Por Pedro J. Lapeña Rey
Madrid. Auditorio Nacional.13-IV-2018. Temporada de abono de la Orquesta y Coro Nacionales de España (OCNE). Aga Mikolaj, soprano; Martin Gantner, barítono. Director musical, James Conlon. La noche transfigurada, op. 4 de Arnold Schoenberg. Sinfonía lírica, op. 18 de Alexander von Zemlinsky
Bajo el título de “Mucho más que cuñados”, la Orquesta Nacional ha presentado el que para algunos de sus habituales, era a priori el concierto más esperado del año. Siempre es un acontecimiento poder escuchar en una sala de conciertos una obra de Alexander von Zemilinsky, dada la racanería habitual de los programadores con él. El vienés fue un músico clave en la evolución de la música del SXX, que tuvo gran influencia en varios de sus alumnos, alguno de los cuales –Schoenberg en concreto– protagonizó el final de una época, y el comienzo de otra. Schoenberg fue primero alumno, y luego cuñado de Zemlinsky, y su relación duró toda la vida con los altibajos habituales. Un atractivo añadido era la presencia del americano James Conlon en el podio de la ONE, toda una garantía, ya que es de lo pocos directores de renombre que “se atreven” con Zemlinsky.

________________________________________

*Ejercicios propuestos*.
A - Indica si cada afirmación coincide con la reseña del concierto y cita las palabras que lo deciden: (i) Schoenberg fue alumno de Zemlinsky antes de ser su cuñado. (ii) El concierto tuvo lugar en el Teatro Real. (iii) James Conlon es un director francés.
B - Según la reseña del concierto, ¿con qué título presentó la Orquesta Nacional este concierto?
C - Prolonga la reseña del concierto a partir de su última frase.

*Un bloque de datos*.
________________________________________

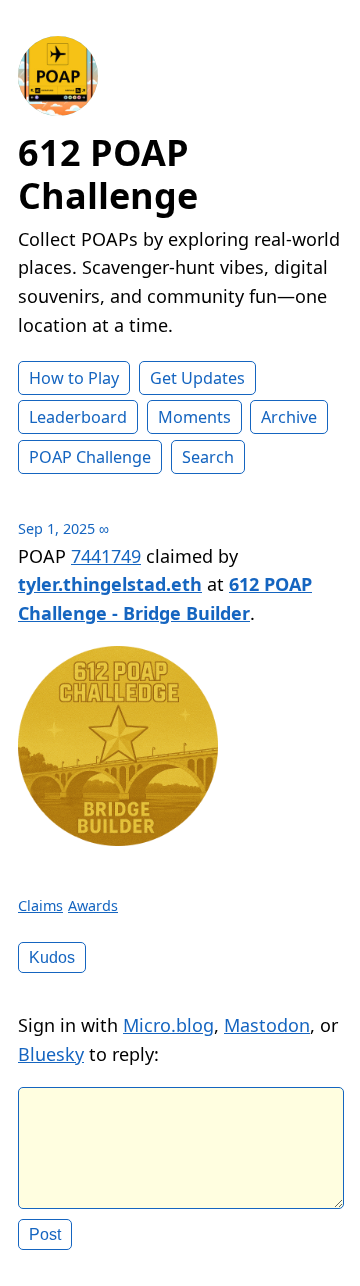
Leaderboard (78, 417)
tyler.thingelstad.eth (110, 584)
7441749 (106, 556)
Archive (289, 417)
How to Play (74, 378)
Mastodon (267, 1025)
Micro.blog (168, 1025)
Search (208, 457)
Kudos (52, 957)
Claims (40, 905)
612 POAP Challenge (108, 174)
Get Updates (197, 378)
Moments (194, 417)
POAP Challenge (90, 457)
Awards (93, 905)
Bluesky (51, 1054)
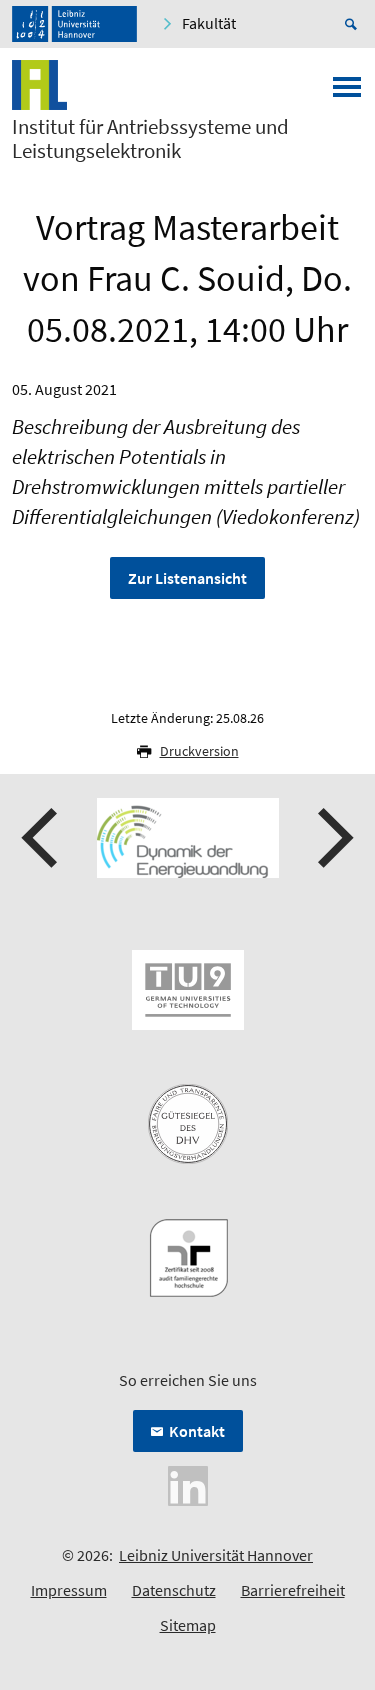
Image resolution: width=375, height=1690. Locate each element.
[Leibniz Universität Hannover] (74, 24)
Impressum (69, 1590)
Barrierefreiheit (293, 1590)
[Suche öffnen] (354, 24)
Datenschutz (174, 1590)
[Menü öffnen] (347, 93)
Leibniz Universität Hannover (216, 1555)
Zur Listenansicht (187, 578)
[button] (42, 838)
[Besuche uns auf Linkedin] (188, 1484)
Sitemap (188, 1625)
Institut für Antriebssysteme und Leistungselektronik (150, 139)
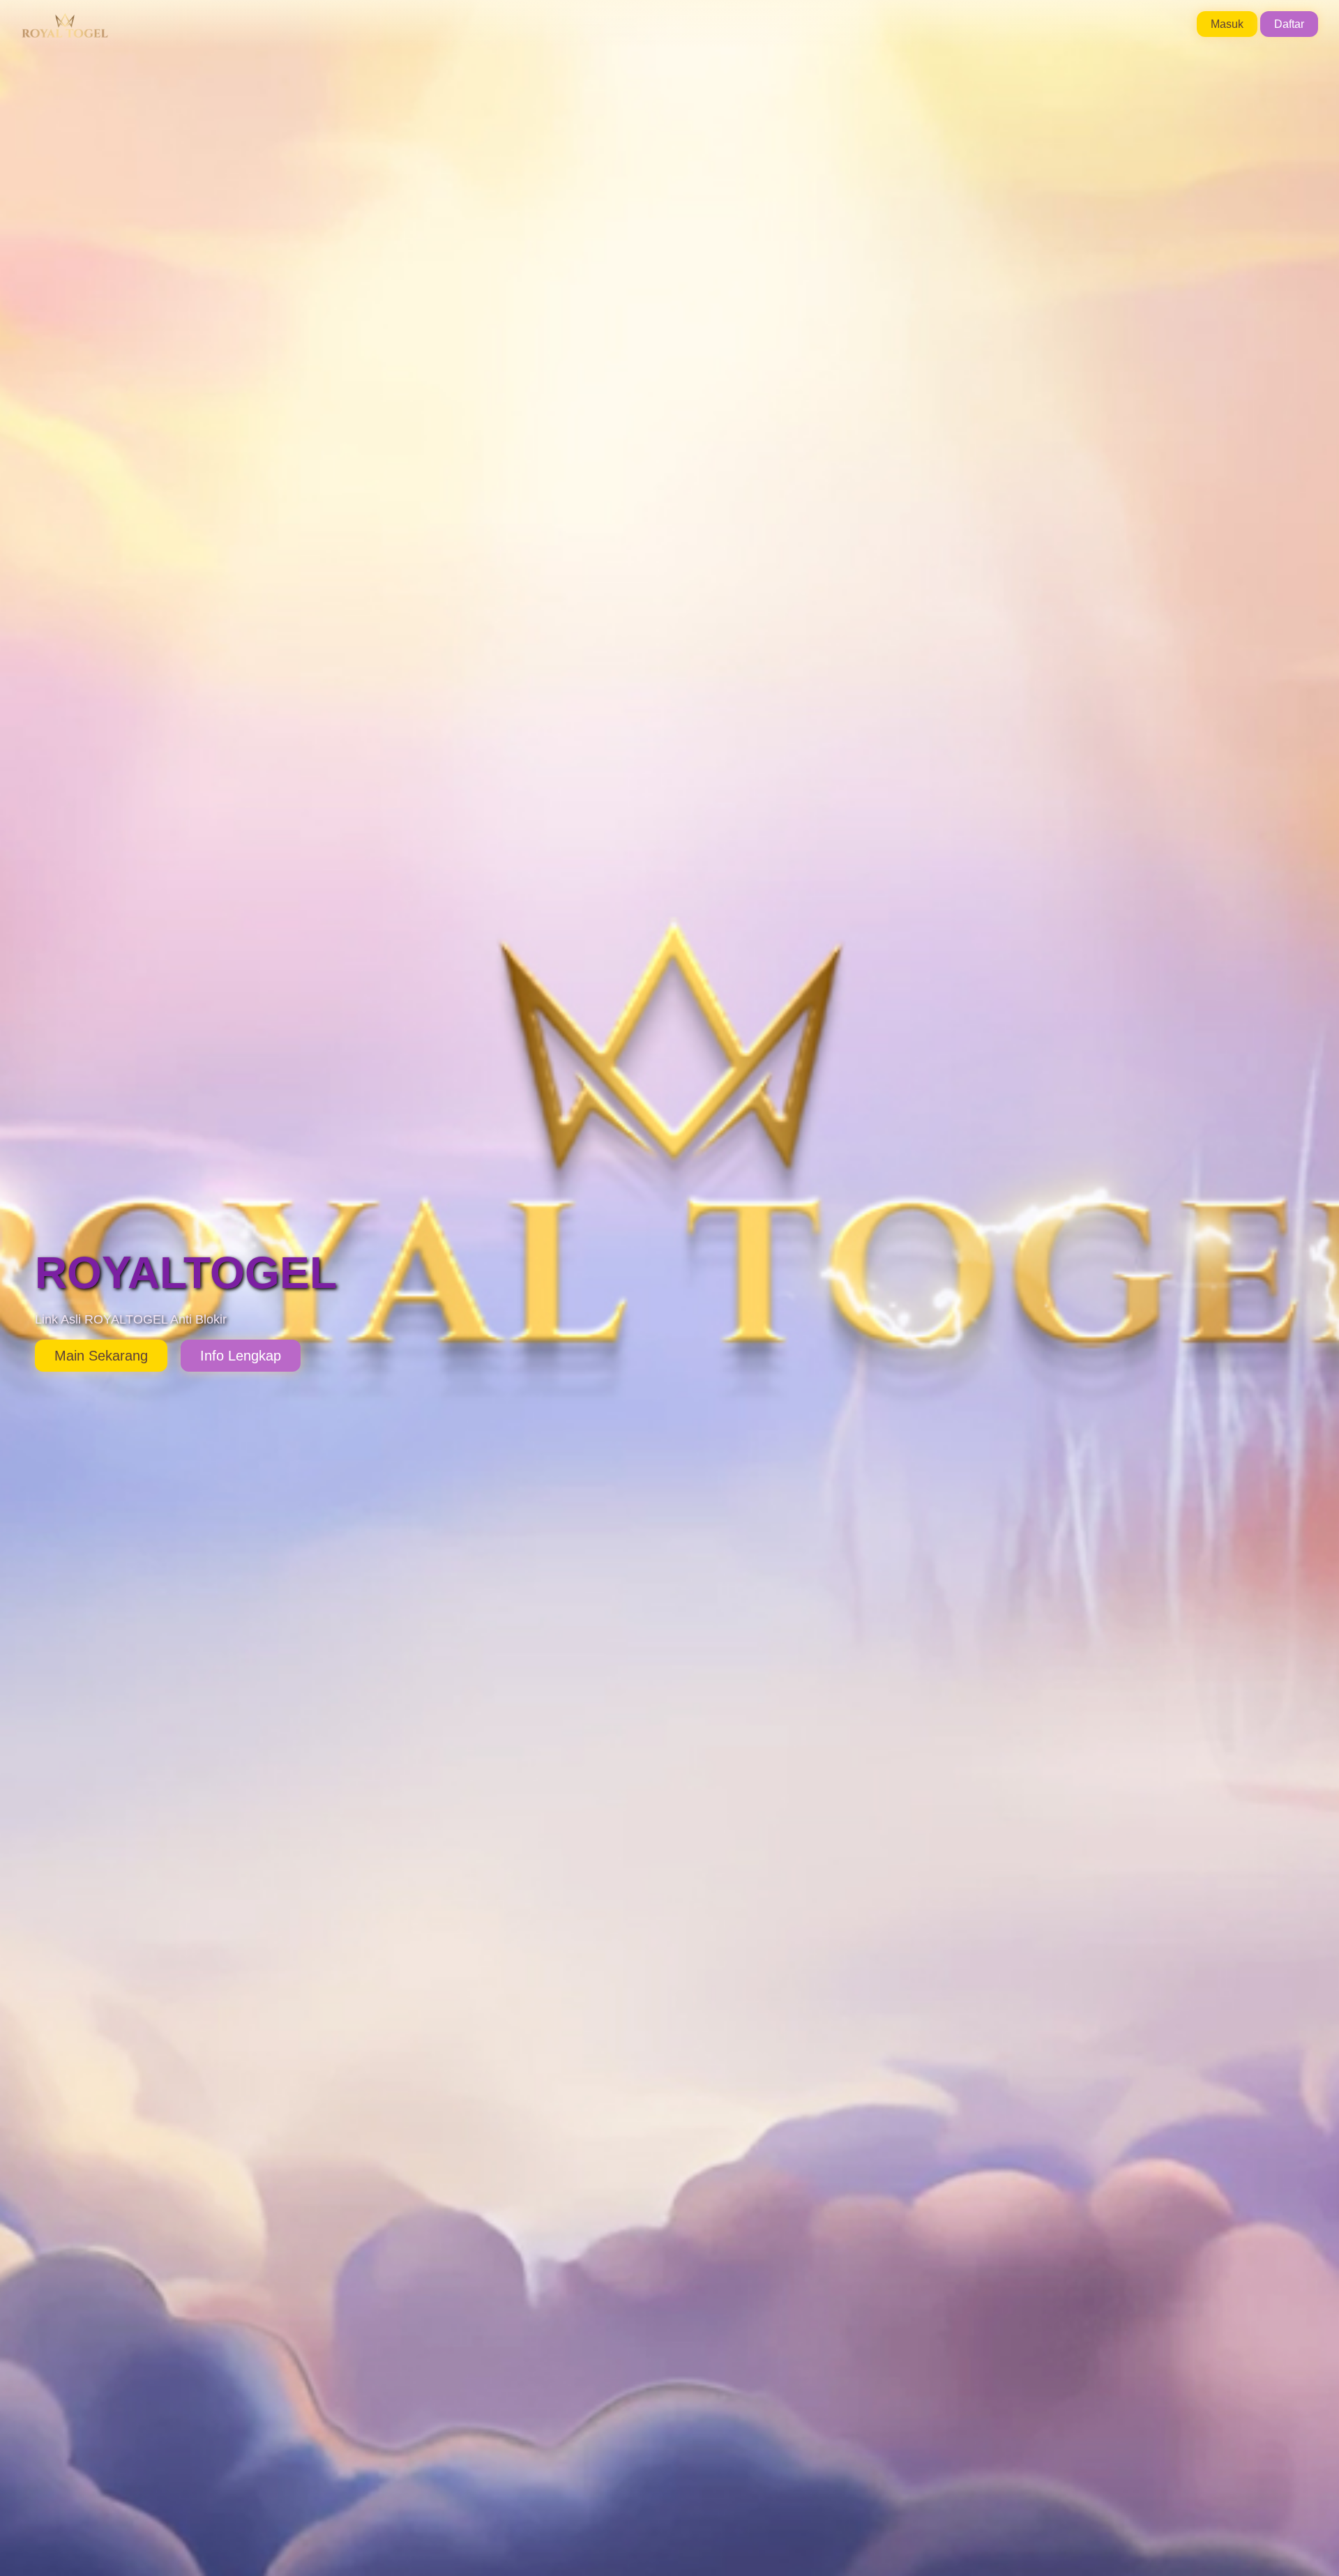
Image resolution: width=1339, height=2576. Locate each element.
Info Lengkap (240, 1355)
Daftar (1289, 24)
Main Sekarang (101, 1355)
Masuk (1227, 24)
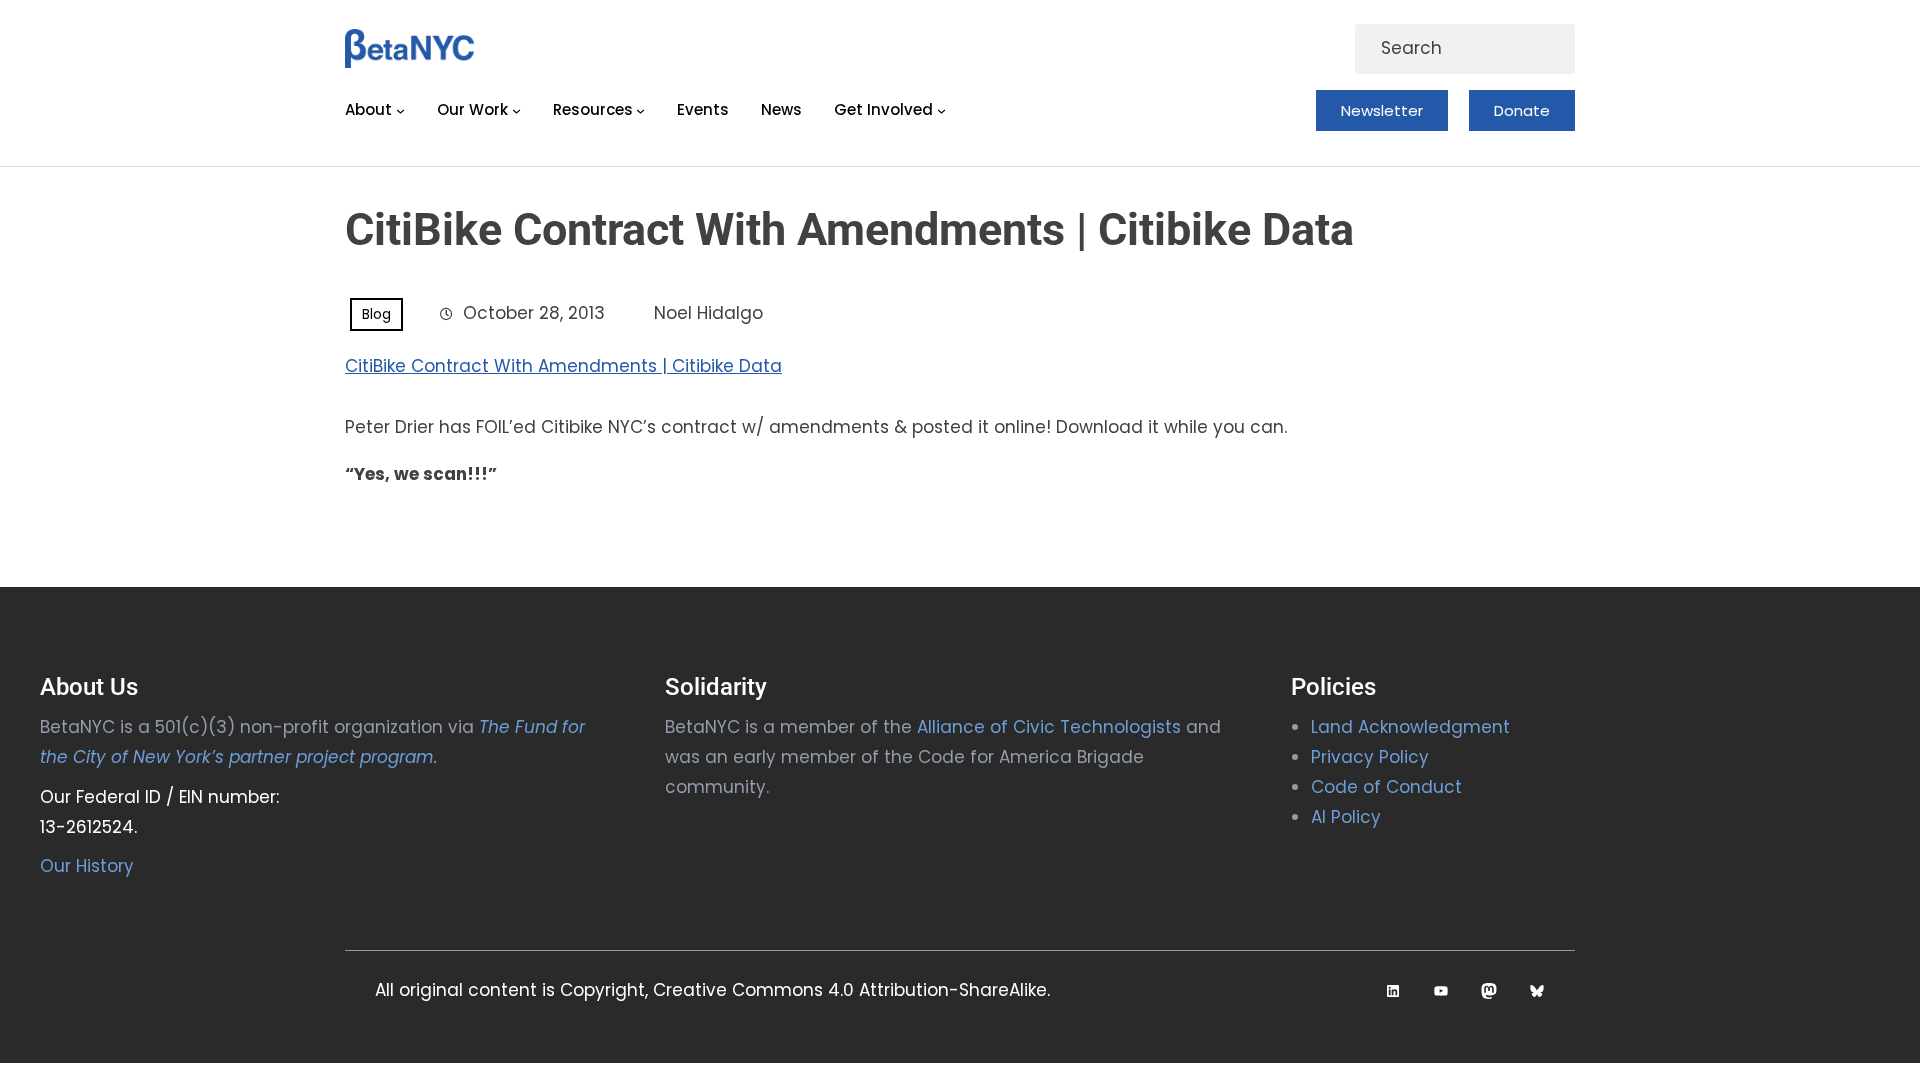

________________________________________

*Respuestas por tarea*.
A -
(i) Sí: "Schoenberg fue primero alumno, y luego cuñado de Zemlinsky".
(ii) No: "Madrid. Auditorio Nacional."
(iii) No: "la presencia del americano James Conlon".

B - "Mucho más que cuñados".

C -
Arnold Schoenberg compuso La noche transfigurada en los albores del cambio de siglo para sexteto de cuerda, estrenándola en 1902. Basado en un poema de Richard Dehmel, nos cuenta el paseo nocturno de una pareja en el que la mujer confiesa al marido que le ha sido infiel y está embarazada de otro hombre. Sin embargo, este poema es más una fuente de inspiración que algo a ilustrar. No nos encontramos ante música programática sino ante una música de calado, de gran intensidad y profunda hondura, deudora de la herencia cromática wagneriana. Schoenberg orquestó la obra en 1917, y en 1943, diez años después de su llegada a los EE.UU. huyendo de los nazis, la revisó a instancias de Bruno Walter que la reestrenó en el Carnegie Hall, en febrero de 1944 en un concierto de la Filarmónica de Nueva York donde también se interpretó la 4ª Sinfonía de Gustav Mahler. Esta es la versión que se ha impuesto en las salas de concierto, aunque algunos seguimos prefiriendo la fuerza intensa y emotiva de la versión de cámara.
James Conlon es un maestro más vibrante y enérgico que de trazo fino. Como gran director de foso, sus resultados son mejores cuando “cuenta algo” que cuando se enfrenta a obras de carga profunda. El viernes tuvimos algo de eso. La obra naufragó en sus inicios, de manera evidente hasta el primer crescendo. Ahí empezó a coger algo de vuelo, aunque sin llegar a despegar del todo. Hubo lirismo y momentos de cierta intensidad, pero faltó hondura y algo mas de expresividad. Tampoco fue la mejor tarde de las cuerdas de la ONE. Los contrabajos, situados en la parte superior envolviendo a la orquesta –a la vienesa–, tardaron en acoplarse. Las intervenciones del sexteto solista, todas ellas de gran calidad, trataron de elevar el nivel, pero el conjunto global quedó por algo por debajo de lo esperado. Por ejemplo, la gran versión que la propia orquesta nos dio hace unos años de la mano de Peter Eötvös, en su carta blanca.
Como mencionaba al principio, el Sr. Conlon era a priori una garantía para la Sinfonía lírica. No solo por sus grabaciones de óperas y sinfonías del vienés, sino porque aún perdura en nuestro recuerdo, la fabulosa interpretación de La sirenita que nos dio hace unos años con la Orquesta Gurzenich de Colonia en el ciclo de Ibermusica.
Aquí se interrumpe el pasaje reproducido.